GIVEN TEXT:
begin

Examples here might include measuring the software process of an organization just before a planned reorganization. Or measuring the amount of technical debt for a deprecated system.
The decision maker has strong opinions, and you are unlikely to be able to provide a large enough body of evidence, of the right type, to change their beliefs.
This comes down to knowing your audience. Even at Google, we sometimes find people who have unwavering beliefs on a topic due to their past experiences. We have found stakeholders who never trust survey data because they do not believe self-reports. We’ve also found stakeholders who are swayed best by a compelling narrative that was informed by a small number of interviews. And, of course, there are stakeholders who are swayed only by logs analysis. In all cases, we attempt to triangulate on the truth using mixed methods, but if a stakeholder is limited to believing only in methods that are not appropriate for the problem, there is no point in doing the work.
When you are successful at measuring your software process, you aren’t setting out to prove a hypothesis correct or incorrect; success means giving a stakeholder the data they need to make a decision. If that stakeholder won’t use the data, the project is always a failure. We should only measure a software process when a concrete decision will be made based on the outcome. For the readability team, there was a clear decision to be made. If the metrics showed the process to be beneficial, they would publicize the result. If not, the process would be abolished. Most important, the readability team had the authority to make this decision.
After we decide to measure a software process, we need to determine what metrics to use. Clearly, lines of code (LOC) won’t do,4 but how do we actually measure engineering productivity?
At Google, we use the Goals/Signals/Metrics (GSM) framework to guide metrics creation.

end

INFORMATION SUPPLIED:

begin

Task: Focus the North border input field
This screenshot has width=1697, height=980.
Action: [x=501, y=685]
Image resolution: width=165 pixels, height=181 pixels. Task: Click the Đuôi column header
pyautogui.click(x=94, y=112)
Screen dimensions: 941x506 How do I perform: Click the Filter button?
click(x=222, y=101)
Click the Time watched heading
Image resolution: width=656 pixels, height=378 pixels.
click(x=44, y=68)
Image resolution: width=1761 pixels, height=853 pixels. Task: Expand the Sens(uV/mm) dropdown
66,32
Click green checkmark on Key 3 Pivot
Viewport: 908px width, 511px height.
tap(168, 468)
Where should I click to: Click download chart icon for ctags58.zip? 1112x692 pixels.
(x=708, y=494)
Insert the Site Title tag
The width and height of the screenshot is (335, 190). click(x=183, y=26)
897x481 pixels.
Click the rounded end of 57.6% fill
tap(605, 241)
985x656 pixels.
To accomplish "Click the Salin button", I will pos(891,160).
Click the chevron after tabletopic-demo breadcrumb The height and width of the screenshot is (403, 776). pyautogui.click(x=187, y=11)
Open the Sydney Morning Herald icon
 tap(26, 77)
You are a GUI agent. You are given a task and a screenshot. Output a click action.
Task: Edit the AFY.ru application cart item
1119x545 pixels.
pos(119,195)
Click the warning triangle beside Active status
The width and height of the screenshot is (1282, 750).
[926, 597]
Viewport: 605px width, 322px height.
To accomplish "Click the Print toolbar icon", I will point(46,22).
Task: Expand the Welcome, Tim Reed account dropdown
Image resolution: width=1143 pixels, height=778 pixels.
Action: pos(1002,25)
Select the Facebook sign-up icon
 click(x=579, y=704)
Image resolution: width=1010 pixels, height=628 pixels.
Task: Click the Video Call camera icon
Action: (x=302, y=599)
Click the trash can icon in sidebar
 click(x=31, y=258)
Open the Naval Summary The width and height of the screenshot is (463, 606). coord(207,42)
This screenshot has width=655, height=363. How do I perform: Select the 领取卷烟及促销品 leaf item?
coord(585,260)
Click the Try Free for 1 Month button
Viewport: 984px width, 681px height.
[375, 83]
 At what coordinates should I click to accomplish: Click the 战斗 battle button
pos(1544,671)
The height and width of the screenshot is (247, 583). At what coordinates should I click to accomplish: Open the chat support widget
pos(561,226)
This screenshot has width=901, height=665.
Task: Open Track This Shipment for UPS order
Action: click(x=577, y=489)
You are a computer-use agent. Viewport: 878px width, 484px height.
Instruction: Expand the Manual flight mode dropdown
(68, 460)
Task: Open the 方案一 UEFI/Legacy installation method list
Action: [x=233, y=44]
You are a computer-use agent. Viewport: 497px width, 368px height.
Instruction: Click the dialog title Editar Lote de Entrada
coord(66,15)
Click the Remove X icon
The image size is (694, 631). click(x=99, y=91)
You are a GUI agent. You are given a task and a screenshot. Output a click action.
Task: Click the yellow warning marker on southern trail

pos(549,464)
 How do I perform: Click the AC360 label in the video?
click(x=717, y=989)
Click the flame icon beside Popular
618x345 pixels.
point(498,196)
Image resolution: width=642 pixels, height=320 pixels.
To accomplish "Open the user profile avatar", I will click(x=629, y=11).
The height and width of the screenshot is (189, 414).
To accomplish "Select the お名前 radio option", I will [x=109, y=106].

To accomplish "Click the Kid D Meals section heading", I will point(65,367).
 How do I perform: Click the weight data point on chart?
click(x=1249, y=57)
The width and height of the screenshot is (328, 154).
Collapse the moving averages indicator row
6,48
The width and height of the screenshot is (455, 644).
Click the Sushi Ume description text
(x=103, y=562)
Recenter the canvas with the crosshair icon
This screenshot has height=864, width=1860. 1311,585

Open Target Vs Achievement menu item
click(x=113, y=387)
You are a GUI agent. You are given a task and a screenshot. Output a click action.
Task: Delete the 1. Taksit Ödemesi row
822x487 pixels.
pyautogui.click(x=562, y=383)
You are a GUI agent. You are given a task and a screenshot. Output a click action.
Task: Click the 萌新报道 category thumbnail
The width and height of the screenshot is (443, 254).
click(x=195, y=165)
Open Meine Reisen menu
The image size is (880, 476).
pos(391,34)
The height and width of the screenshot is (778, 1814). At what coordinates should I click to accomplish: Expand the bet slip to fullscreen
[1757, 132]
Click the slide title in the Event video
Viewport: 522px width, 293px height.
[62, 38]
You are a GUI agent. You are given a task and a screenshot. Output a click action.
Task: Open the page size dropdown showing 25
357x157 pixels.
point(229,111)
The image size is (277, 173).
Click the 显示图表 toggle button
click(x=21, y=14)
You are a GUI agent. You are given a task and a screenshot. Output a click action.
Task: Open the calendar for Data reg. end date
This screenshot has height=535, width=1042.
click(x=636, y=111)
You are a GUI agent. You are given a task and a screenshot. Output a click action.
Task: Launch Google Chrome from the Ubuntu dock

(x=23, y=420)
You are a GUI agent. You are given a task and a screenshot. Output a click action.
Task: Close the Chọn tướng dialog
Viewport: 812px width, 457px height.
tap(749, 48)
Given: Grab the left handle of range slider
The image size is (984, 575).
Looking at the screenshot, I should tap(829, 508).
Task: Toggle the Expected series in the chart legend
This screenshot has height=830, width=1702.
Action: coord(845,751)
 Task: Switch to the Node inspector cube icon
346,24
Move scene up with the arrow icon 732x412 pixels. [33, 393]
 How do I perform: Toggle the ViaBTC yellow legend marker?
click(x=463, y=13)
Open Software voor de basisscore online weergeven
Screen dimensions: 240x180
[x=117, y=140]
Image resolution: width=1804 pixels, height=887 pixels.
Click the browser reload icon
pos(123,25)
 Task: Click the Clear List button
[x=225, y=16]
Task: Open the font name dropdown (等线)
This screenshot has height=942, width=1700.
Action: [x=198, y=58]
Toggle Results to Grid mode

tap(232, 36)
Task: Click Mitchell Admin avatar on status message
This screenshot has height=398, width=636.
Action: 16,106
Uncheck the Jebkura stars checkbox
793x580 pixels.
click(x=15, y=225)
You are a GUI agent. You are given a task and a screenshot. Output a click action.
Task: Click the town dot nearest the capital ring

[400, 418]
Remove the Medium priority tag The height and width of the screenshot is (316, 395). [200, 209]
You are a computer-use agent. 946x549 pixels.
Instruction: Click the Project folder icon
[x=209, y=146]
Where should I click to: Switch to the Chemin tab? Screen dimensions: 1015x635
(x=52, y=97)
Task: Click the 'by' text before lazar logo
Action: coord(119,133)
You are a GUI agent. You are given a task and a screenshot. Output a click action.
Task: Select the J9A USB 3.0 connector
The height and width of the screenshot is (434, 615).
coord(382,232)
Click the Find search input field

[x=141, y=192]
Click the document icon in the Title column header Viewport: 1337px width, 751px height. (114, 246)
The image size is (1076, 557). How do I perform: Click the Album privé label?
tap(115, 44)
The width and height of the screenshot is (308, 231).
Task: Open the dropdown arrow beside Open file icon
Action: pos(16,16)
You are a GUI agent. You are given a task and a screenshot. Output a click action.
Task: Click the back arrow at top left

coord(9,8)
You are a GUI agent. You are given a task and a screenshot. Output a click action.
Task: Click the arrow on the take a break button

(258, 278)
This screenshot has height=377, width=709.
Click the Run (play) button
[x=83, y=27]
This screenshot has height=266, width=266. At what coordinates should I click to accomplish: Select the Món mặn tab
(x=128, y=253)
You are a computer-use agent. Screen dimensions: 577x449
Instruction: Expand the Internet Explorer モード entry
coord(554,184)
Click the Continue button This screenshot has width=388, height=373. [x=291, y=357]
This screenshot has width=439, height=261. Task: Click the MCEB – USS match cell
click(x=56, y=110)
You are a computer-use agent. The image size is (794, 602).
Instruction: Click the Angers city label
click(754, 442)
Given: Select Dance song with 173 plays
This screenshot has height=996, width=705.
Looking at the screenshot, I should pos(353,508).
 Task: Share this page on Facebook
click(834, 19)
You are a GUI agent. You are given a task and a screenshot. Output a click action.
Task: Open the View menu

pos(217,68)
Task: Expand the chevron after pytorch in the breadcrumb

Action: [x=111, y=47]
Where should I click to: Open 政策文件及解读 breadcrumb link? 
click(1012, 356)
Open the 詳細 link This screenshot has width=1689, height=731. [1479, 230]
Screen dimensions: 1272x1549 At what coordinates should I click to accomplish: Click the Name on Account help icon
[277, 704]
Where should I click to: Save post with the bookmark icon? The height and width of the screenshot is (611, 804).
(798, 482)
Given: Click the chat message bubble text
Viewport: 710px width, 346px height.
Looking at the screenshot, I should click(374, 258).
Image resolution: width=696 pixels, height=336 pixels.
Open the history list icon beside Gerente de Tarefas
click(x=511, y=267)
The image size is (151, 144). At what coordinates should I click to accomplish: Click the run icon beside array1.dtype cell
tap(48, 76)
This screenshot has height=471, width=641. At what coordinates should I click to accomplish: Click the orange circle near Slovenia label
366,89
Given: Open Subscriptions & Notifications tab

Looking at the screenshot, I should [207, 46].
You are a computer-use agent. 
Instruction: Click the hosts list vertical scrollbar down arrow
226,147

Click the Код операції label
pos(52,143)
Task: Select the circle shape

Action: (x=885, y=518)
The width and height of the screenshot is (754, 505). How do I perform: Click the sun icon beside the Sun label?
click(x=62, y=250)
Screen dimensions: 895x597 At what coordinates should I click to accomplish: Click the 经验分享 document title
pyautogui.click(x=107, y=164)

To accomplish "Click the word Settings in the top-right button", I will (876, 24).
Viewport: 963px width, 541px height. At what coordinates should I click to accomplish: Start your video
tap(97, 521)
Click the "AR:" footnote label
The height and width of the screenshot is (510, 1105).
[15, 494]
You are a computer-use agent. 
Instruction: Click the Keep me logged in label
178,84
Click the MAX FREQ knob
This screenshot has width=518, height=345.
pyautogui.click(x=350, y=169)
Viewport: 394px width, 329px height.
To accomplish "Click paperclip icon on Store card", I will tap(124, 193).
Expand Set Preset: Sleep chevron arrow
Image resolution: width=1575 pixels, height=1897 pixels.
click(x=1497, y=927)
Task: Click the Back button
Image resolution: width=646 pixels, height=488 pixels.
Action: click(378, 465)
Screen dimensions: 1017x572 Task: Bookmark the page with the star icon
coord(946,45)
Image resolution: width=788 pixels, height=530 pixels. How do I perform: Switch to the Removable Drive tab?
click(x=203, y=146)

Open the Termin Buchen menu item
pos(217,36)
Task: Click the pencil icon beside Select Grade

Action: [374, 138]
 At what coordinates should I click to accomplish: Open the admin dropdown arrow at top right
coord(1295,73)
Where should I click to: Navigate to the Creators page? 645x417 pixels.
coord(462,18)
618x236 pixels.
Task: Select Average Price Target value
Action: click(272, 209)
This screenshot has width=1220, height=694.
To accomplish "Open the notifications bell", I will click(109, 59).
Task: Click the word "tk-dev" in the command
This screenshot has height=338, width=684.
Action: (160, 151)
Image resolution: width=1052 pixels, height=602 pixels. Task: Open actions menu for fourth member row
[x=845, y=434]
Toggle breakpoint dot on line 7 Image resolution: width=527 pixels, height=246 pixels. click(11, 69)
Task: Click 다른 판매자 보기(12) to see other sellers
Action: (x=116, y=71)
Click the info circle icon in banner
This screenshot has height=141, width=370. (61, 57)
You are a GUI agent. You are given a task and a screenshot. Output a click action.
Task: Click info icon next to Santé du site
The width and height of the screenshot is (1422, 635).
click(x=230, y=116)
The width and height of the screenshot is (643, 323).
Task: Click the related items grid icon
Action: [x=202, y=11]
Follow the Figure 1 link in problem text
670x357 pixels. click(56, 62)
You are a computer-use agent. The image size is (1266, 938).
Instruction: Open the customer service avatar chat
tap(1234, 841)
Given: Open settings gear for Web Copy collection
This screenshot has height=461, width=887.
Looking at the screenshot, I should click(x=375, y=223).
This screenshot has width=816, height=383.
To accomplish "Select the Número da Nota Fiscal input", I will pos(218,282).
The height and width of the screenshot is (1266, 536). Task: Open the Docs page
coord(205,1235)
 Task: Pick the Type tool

end

TO DO:
[A] In the text on measuring software processes, what framework does Google use to guide metrics creation?
[B] Reproduce word for word the part of the text on measuring software processes starting with "After we decide" and going on through "guide metrics creation.".
[C] Proceed with the text on measuring software processes, picking up after its last sentence.
The entries have no connection to the text on measuring software processes.

EXERCISE RESULTS:
[A] Google uses the Goals/Signals/Metrics (GSM) framework.

[B]
After we decide to measure a software process, we need to determine what metrics to use. Clearly, lines of code (LOC) won’t do,4 but how do we actually measure engineering productivity?
At Google, we use the Goals/Signals/Metrics (GSM) framework to guide metrics creation.

[C]
A goal is a desired end result. It’s phrased in terms of what you want to understand at a high level and should not contain references to specific ways to measure it.
A signal is how you might know that you’ve achieved the end result. Signals are things we would like to measure, but they might not be measurable themselves.
A metric is proxy for a signal. It is the thing we actually can measure. It might not be the ideal measurement, but it is something that we believe is close enough.
The GSM framework encourages several desirable properties when creating metrics. First, by creating goals first, then signals, and finally metrics, it prevents the streetlight effect. The term comes from the full phrase “looking for your keys under the streetlight”: if you look only where you can see, you might not be looking in the right place. With metrics, this occurs when we use the metrics that we have easily accessible and that are easy to measure, regardless of whether those metrics suit our needs. Instead, GSM forces us to think about which metrics will actually help us achieve our goals, rather than simply what we have readily available.
Second, GSM helps prevent both metrics creep and metrics bias by encouraging us to come up with the appropriate set of metrics, using a principled approach, in advance of actually measuring the result. Consider the case in which we select metrics without a principled approach and then the results do not meet our stakeholders' expectations. At that point, we run the risk that stakeholders will propose that we use different metrics that they believe will produce the desired result. And because we didn’t select based on a principled approach at the start, there’s no reason to say that they’re wrong! Instead, GSM encourages us to select metrics based on their ability to measure the original goals. Stakeholders can easily see that these metrics map to their original goals and agree, in advance, that this is the best set of metrics for measuring the outcomes.
Finally, GSM can show us where we have measurement coverage and where we do not. When we run through the GSM process, we list all our goals and create signals for each one. As we will see in the examples, not all signals are going to be measurable—and that’s OK! With GSM, at least we have identified what is not measurable. By identifying these missing metrics, we can assess whether it is worth creating new metrics or even worth measuring at all.
The important thing is to maintain traceability. For each metric, we should be able to trace back to the signal that it is meant to be a proxy for and to the goal it is trying to measure. This ensures that we know which metrics we are measuring and why we are measuring them.
A goal should be written in terms of a desired property, without reference to any metric. By themselves, these goals are not measurable, but a good set of goals is something that everyone can agree on before proceeding onto signals and then metrics.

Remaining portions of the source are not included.